◆ What the task requires ◆
How many lines of the records below contain the word "field"? Reply with the number only.
+---+
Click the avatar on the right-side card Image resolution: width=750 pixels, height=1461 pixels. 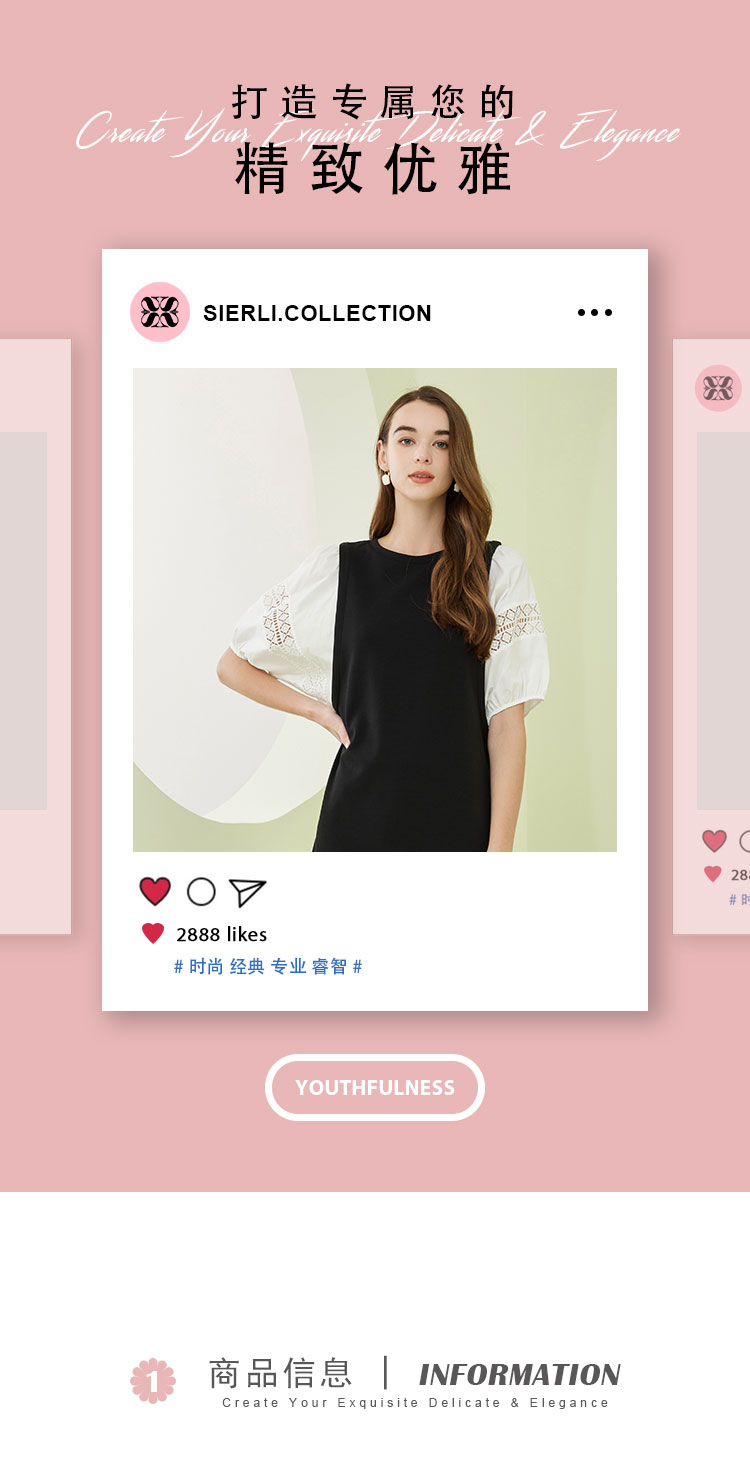718,388
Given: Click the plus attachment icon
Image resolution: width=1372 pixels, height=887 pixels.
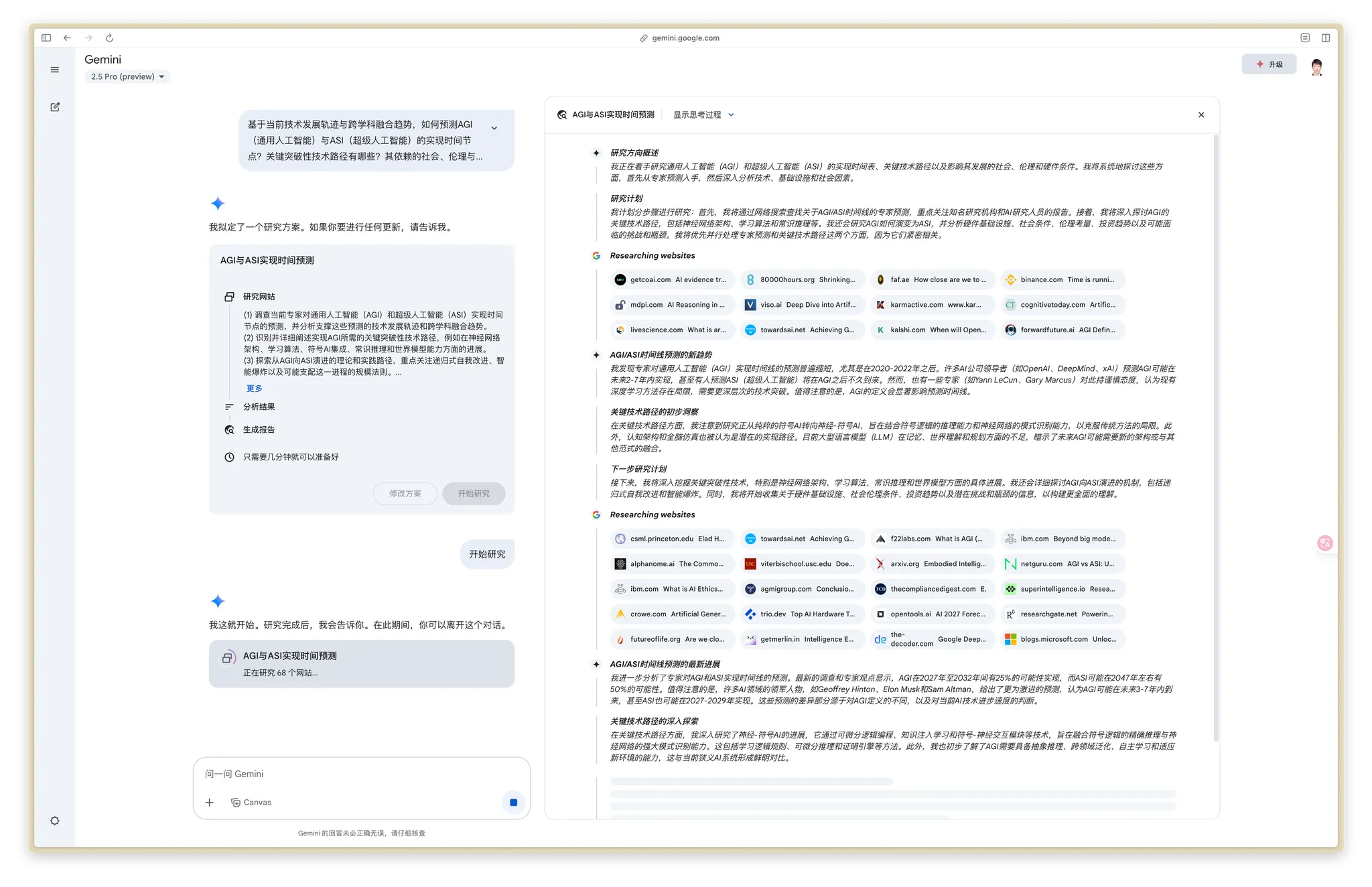Looking at the screenshot, I should coord(210,802).
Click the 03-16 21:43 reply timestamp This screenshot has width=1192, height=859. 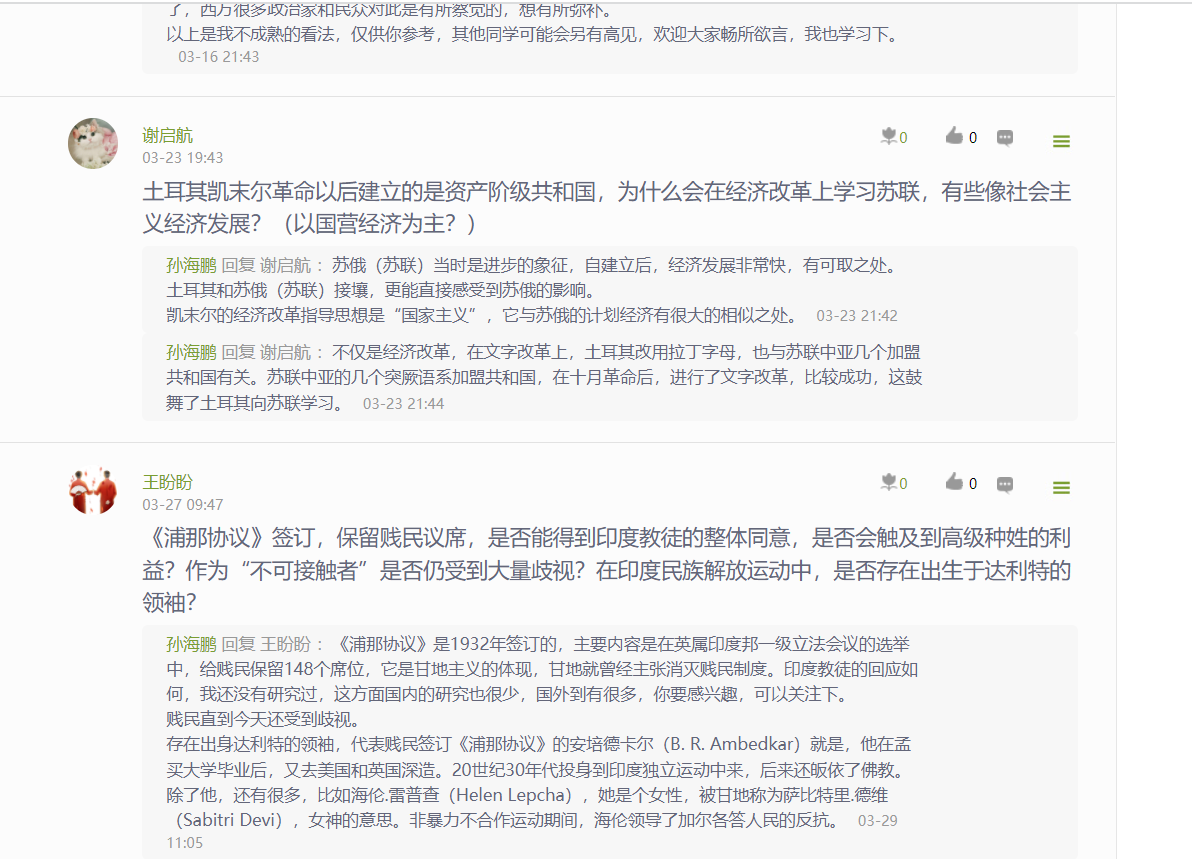218,57
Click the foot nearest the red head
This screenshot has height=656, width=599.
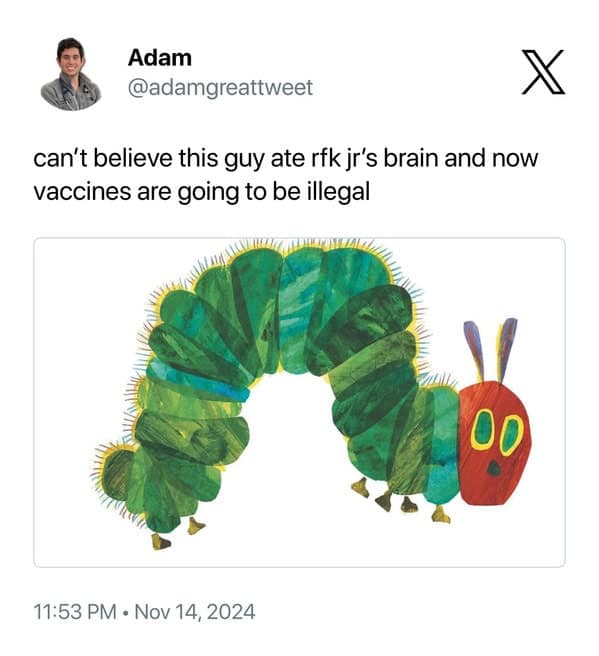pos(440,515)
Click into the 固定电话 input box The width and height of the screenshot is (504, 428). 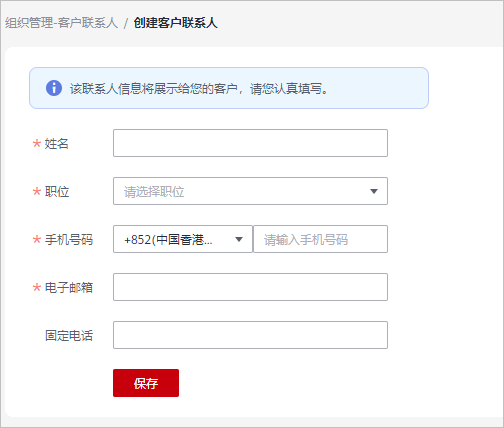click(x=250, y=335)
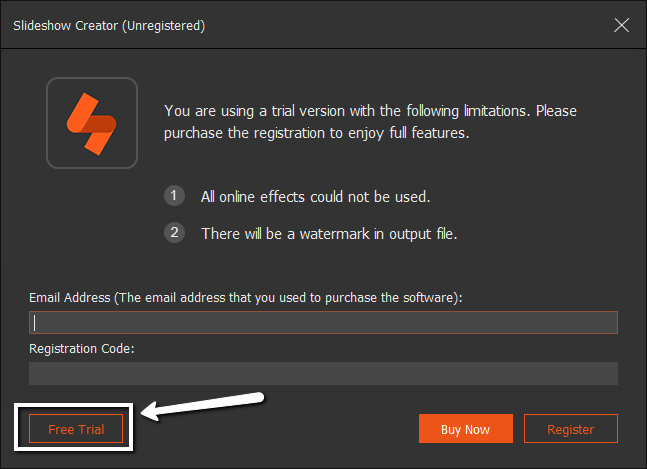Click the number 2 bullet badge
Image resolution: width=647 pixels, height=469 pixels.
click(176, 233)
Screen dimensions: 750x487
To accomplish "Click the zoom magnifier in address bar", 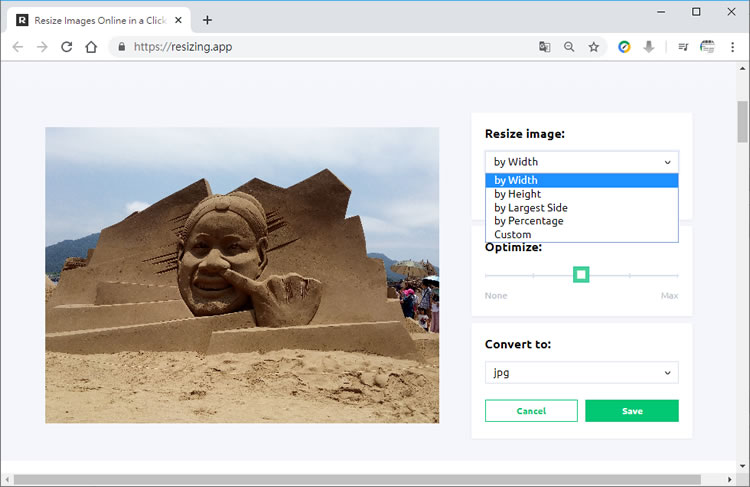I will (x=569, y=46).
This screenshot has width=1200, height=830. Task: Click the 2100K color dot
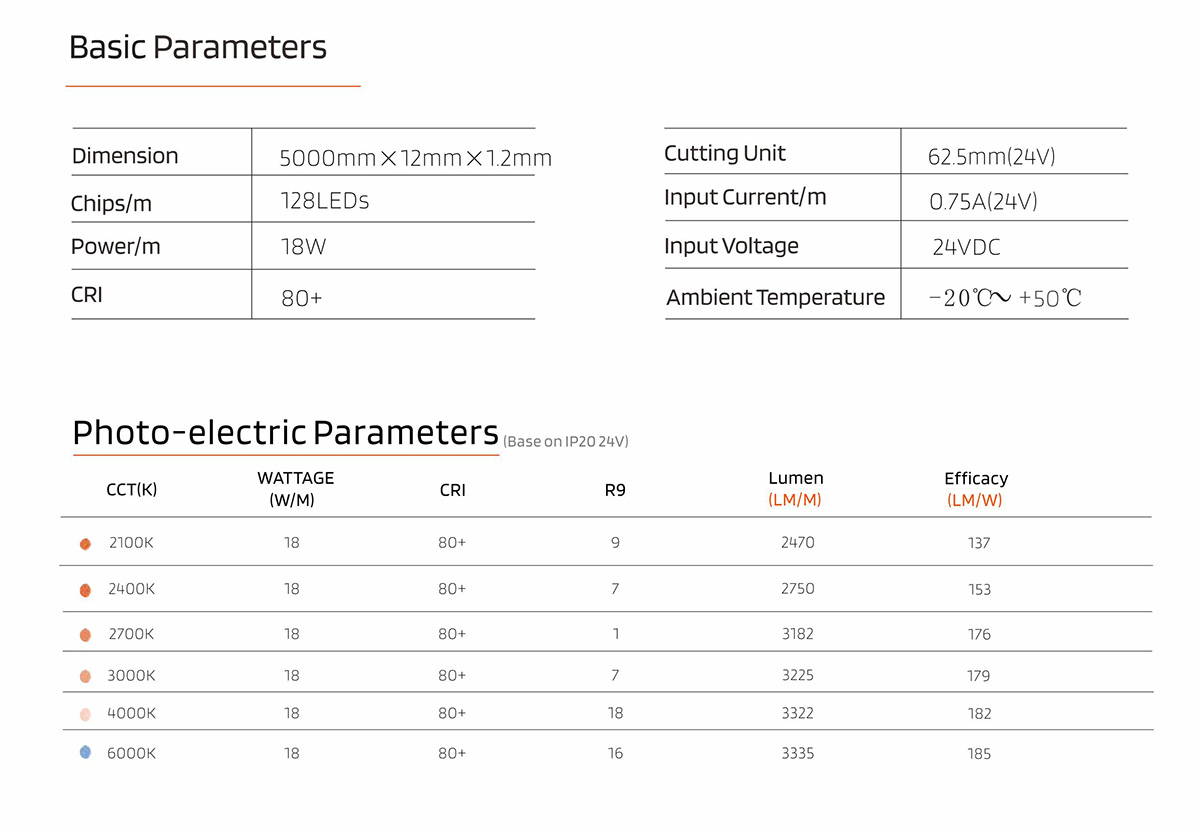pyautogui.click(x=85, y=544)
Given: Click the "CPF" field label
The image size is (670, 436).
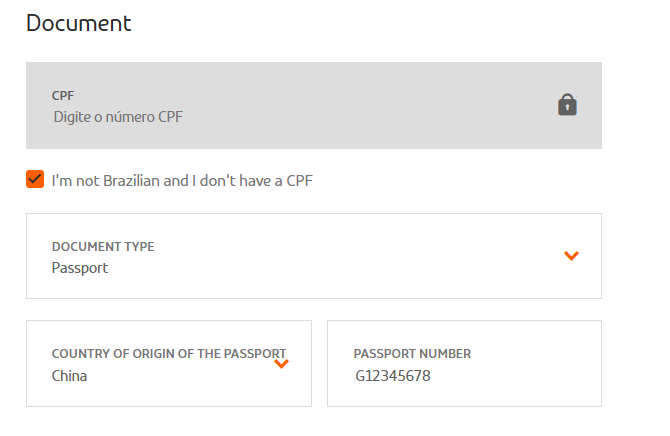Looking at the screenshot, I should 63,96.
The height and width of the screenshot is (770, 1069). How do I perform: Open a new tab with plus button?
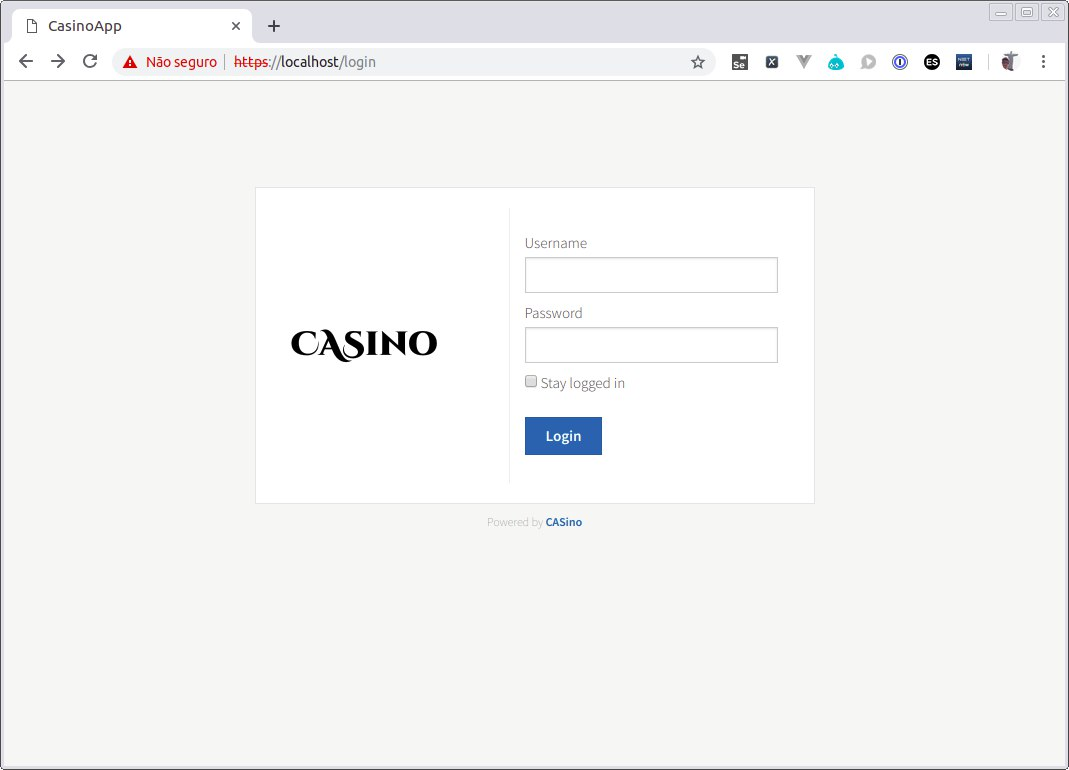click(274, 26)
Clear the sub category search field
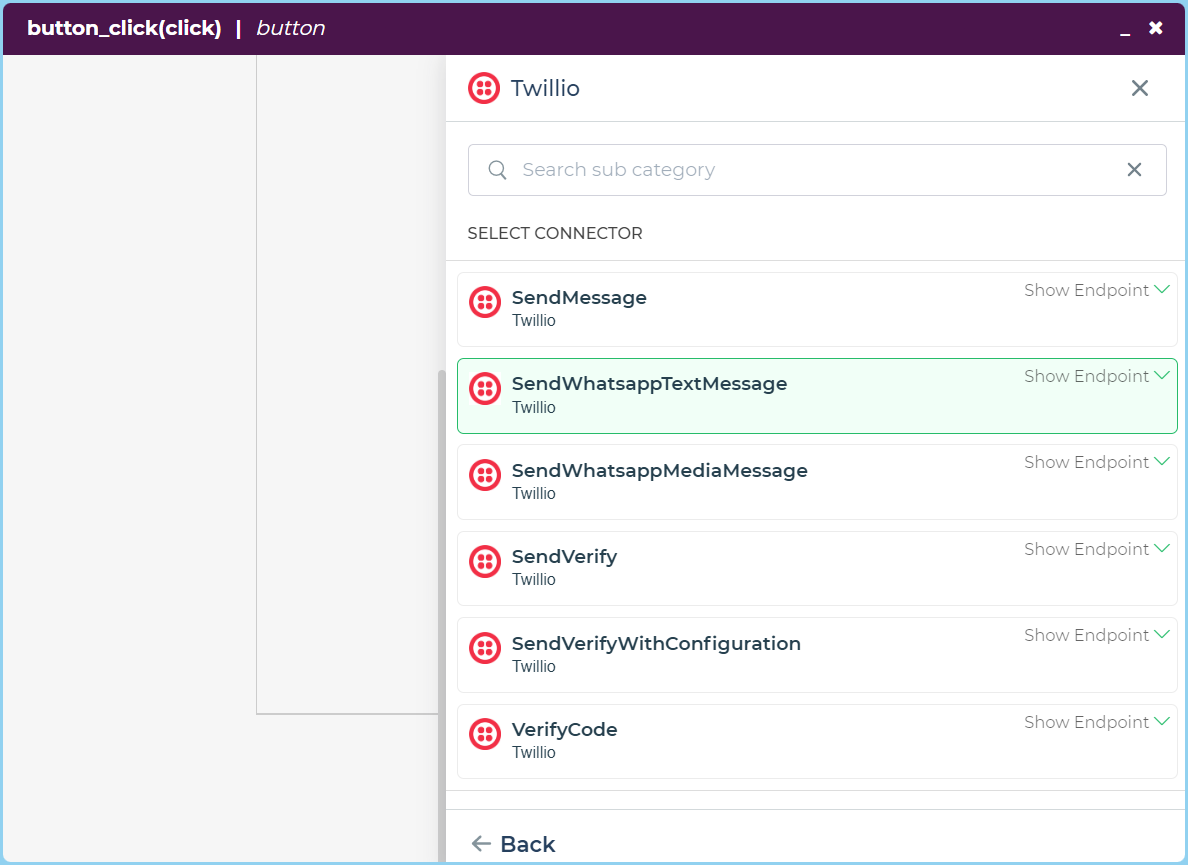 [1134, 170]
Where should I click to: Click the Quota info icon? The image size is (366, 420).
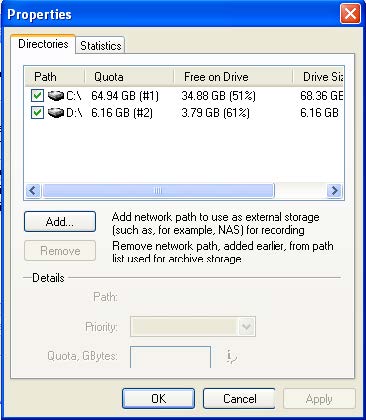coord(231,357)
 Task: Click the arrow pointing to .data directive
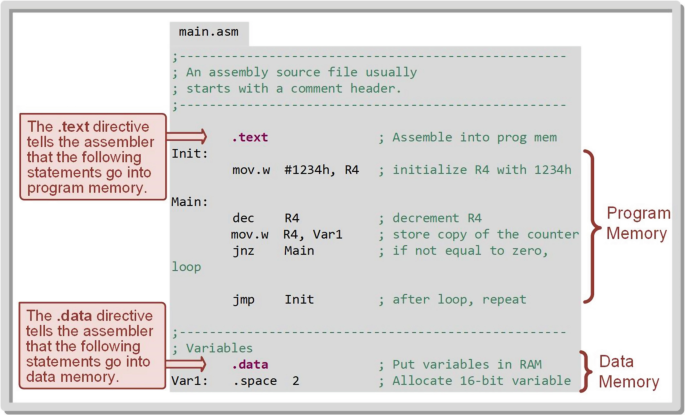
+---+
◆ Reply to the exercise ◆
2